The ultimately generated functions can look like:

char [] firstmatch(char [] s)
{
    char [][] results;
    int someOtherResult;

    void func(char [] s) {
       // this parses the string, using the original regexp string.
       // intermediate results (eg expressions in parentheses) are
       // in the local variables: results[][], someOtherResult, etc.
    }
    func(s);
    return results[0];
}

Usage is like:
char [] x = firstmatch!("ab+")(someStr);

It seems to me that there are 3 types of regexes:
* pure static -- where the regex string is a string literal, known at 
compile time
* pure dynamic -- eg, as used in a grep utility.
* pseudo-static. By this I mean regexps where the structure is constant, 
but some strings are replaced with variables.

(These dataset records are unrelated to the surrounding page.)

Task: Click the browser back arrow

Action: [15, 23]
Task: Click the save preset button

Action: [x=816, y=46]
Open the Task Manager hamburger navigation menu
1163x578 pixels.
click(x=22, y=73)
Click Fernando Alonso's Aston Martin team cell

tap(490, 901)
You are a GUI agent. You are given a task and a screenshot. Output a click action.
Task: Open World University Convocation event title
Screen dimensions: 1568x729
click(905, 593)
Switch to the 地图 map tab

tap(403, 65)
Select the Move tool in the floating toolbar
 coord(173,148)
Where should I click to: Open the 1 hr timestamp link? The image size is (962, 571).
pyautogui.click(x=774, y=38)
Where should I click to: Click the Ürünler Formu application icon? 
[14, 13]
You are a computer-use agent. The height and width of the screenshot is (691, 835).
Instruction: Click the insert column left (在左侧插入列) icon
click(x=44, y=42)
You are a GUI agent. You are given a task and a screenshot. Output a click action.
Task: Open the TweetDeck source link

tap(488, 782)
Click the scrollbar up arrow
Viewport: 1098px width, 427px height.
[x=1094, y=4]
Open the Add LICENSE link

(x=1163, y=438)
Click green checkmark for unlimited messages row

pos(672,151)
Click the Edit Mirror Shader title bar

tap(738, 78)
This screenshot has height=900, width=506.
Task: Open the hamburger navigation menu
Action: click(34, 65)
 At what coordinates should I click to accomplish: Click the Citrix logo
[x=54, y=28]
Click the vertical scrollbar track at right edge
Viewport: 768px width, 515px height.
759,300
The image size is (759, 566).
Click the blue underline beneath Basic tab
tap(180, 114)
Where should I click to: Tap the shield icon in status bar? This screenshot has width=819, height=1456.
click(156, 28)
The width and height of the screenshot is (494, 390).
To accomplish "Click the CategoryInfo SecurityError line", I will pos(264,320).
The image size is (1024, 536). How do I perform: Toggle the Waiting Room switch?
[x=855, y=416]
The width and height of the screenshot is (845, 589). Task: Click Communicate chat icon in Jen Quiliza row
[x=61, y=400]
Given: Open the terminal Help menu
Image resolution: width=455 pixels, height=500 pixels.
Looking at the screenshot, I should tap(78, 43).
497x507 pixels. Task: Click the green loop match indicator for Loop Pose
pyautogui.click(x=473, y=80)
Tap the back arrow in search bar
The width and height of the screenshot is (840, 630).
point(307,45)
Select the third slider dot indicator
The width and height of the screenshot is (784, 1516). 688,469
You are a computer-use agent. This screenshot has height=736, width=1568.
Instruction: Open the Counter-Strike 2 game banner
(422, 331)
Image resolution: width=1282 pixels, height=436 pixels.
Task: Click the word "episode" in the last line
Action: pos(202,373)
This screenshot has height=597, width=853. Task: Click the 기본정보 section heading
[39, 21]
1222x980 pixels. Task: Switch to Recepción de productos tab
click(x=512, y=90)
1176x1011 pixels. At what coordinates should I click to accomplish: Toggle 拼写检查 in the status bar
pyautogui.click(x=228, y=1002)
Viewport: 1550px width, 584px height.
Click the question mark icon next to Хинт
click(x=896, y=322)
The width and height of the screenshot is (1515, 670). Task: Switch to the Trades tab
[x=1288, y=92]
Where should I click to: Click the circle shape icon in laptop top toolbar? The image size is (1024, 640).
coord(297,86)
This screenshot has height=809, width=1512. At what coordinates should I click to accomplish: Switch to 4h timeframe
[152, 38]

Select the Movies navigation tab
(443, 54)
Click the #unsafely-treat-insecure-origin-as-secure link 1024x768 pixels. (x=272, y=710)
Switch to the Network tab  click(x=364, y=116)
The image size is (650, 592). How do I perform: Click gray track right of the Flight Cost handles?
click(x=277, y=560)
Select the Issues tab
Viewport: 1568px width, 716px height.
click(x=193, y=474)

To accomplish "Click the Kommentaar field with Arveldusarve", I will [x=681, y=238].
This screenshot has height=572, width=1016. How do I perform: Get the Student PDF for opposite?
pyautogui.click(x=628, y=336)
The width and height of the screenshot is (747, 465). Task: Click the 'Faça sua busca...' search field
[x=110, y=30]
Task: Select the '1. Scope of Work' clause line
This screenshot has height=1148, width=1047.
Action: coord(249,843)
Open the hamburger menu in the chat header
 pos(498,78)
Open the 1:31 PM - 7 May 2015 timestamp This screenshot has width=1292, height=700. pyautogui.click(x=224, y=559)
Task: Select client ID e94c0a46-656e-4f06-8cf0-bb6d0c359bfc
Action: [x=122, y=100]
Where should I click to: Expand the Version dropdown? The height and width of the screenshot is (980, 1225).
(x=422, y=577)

Perl-ish languages deal with the last case by allowing embedded 
variables in strings. The template regexes Ive been developing can cope 
with them by using additional parameters and extended syntax, eg  1 for 
the string value of the first parameter.
eg

char [] var1 = "here";
char [] input = " a56aherea";
char [] x = firstmatch!("a 1a")(input, var1);
var1 = "56";
char [] y = firstmatch!("a 1a")(input, var1);

would give x == "aherea", y=="aherea".

As far as runtime efficiency goes, it's almost ideal, except that 
consecutive terms result in heavily nested trivial functions:

eg for the trivial "x\dy":
bool func(char [] s)
{
     bool a(char [] s) {
     	bool a(char [] s) {
             return s[0]=='y';
     	}
         return isdigit(s[0]) && a(s[1..$]);
     }
     return s[0]=='x' && a(s[1..$]);
}

and we need to rely on the optimiser to turn this into:
s[0]=='x' && isdigit(s[1]) && s[2]=='y';
How good is DMD at performing this optimisation? A nested function that 
is only called once _should_ always be inlined, no matter how deeply 
nested it is, but reality could be quite different...

Many optimisations are possible with this scheme (for example, the inner 
functions could just use int parameters, so that they don't need to pass 
s[] repeatedly; almost all of the optimisations from the runtime 
std.regexp could be applied). It should also be possible to implement 
Perl 6-style regexps.

...And then I return to the D newsgroups after a week and find the 
goalposts have moved: regexps are now built into the language.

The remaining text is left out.